Celebrate Earth Day at Thornden Park with music, food and minimal waste
Kiran Ramsey | Senior Design Editor
Paul Otteson was in Philadelphia in 1970 for the inaugural Earth Day celebration. He was in eighth grade at the time, and he was vividly impressed — being at that celebration changed his life, he said.
Otteson is now the web coordinator at SUNY-ESF, and seven or eight years ago he worked to bring the Earth Day celebration back to the Syracuse community. There was an event in years past, but it had faded out. Otteson worked with SUNY-ESF and the New York Public Interest Research Group (NYPIRG) to bring the Earthfest celebration to Thornden Park.
“Things are not globally getting better any faster than they are getting worse,” Otteson said. “So I think a rejuvenation and revitalization of Earth Day is a good thing.”
This year’s Earthfest falls on Earth Day — Sunday — and will be at the Thornden Park Amphitheater from 12 to 4 p.m., with pre-event yoga beginning at 11:30 a.m.
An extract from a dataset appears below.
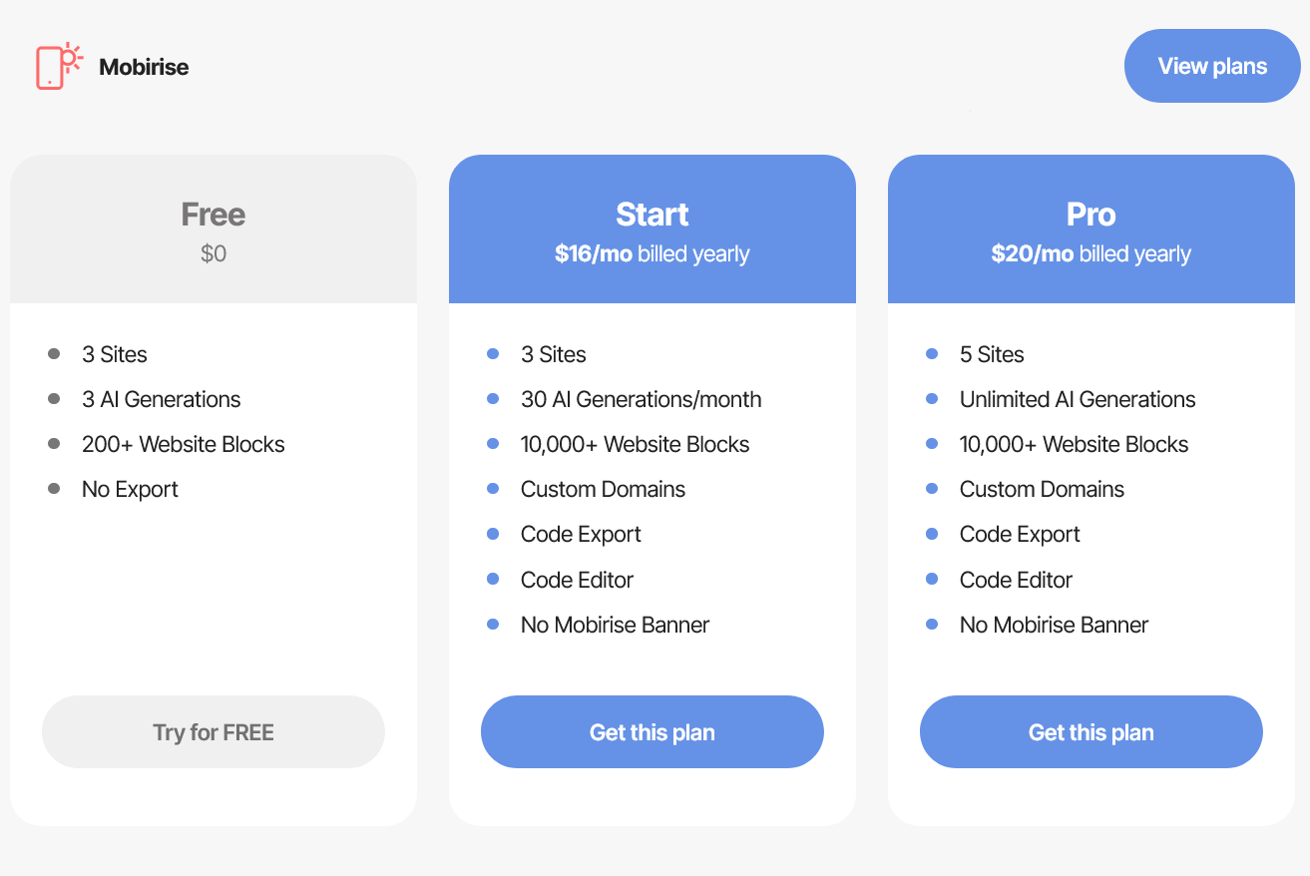
Task: Click bullet beside Unlimited AI Generations
Action: pos(932,399)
Event-goers can expect a sustainability-focused event with food, vendors, music and community organizations.
Students of Sustainability, NYPIRG and SU Sustainability Management are some of the key players who work throughout the year with other groups to plan the event. This year’s event is placing emphasis on being waste-free, said Ethan Thompson, project coordinator for NYPIRG at SU and SUNY-ESF. They are encouraging attendees to bring their own reusable water bottles and for vendors to use compostable materials.
Earthfest also aims to inspire engagement around social justice issues, Thompson said, while bringing a more enjoyable side to social advocacy.
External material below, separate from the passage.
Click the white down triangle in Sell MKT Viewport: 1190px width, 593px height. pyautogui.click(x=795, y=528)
“Right now, given everything that is happening in society, it is easy to get gassed out,” he said. “This allows people to come and engage with these issues, to take steps to address a lot of the problems we are facing … but in a fun and enjoyable setting.”
Planning for Earthfest begins during the fall semester, Thompson said, and efforts ramp up when the spring semester starts. Every year after the event, the organizations have a meeting to recap and discuss ways they can improve Earthfest for the next year.
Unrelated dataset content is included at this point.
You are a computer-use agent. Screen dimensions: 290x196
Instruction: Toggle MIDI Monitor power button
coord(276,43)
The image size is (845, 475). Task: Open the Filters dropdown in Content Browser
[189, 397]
“Every single year it becomes more robust, it becomes a stronger symbol of environmental activism here in Syracuse and we are able to have much larger impacts,” Thompson said.
Melissa Cadwell, sustainability coordinator at Syracuse University, said the SU Sustainability Management team became involved with the event in 2015 to help coordinate who is attending, from organizations to vendors, bands and speakers.
BrainFeeders will return to the event this year to organize composting. The student-run food justice group will set up three garbage cans — one for compost, one for garbage and one for recyclables, said Cait Colton, public relations chair for BrainFeeders.
The composting was successful last year, she said, largely because of the education components. These included labeling and talking with people to help them determine where their trash belongs. Colton, a junior food studies major at SU, said she hopes this will help people to build sustainable practices.
“If people are doing it at the event, maybe they can take that knowledge home with them,” she said.
Students of Sustainability, a student organization at SU, helps to make the event as sustainable as possible, said Anna Christodoulakis, co-vice president of SoS and junior information management and technology major.
Students are often unaware of what is recyclable and what is not, since it varies depending on location and many students aren’t from Onondaga County, she said. If someone recycles something that is not recyclable in this area, the whole batch then becomes unrecyclable. She added that OCRRA, the organization that oversees waste and recycling in Onondaga County, will have a presence at the event to help educate people on recycling.
In addition to the planned vendors, speakers and food trucks, there are always people hula-hooping, blowing bubbles and children with their parents celebrating Earth Day, Christodoulakis said. Ultimately, she said she hopes the event makes sustainability seem more fun and aesthetically pleasing for students who don’t know what it is to live a sustainable life, because it’s easier than people think.
While the original Earth Day was decidedly political, Otteson said now it’s more of a celebration and less of a political event.
“It’s a more relaxed, (celebratory) feel,” Otteson said. “People who attend are sympathetic and aware to a certain point, but there is not a lot of the political intensities. … It’s about celebrating, enjoying the bands and the hope for sunshine.”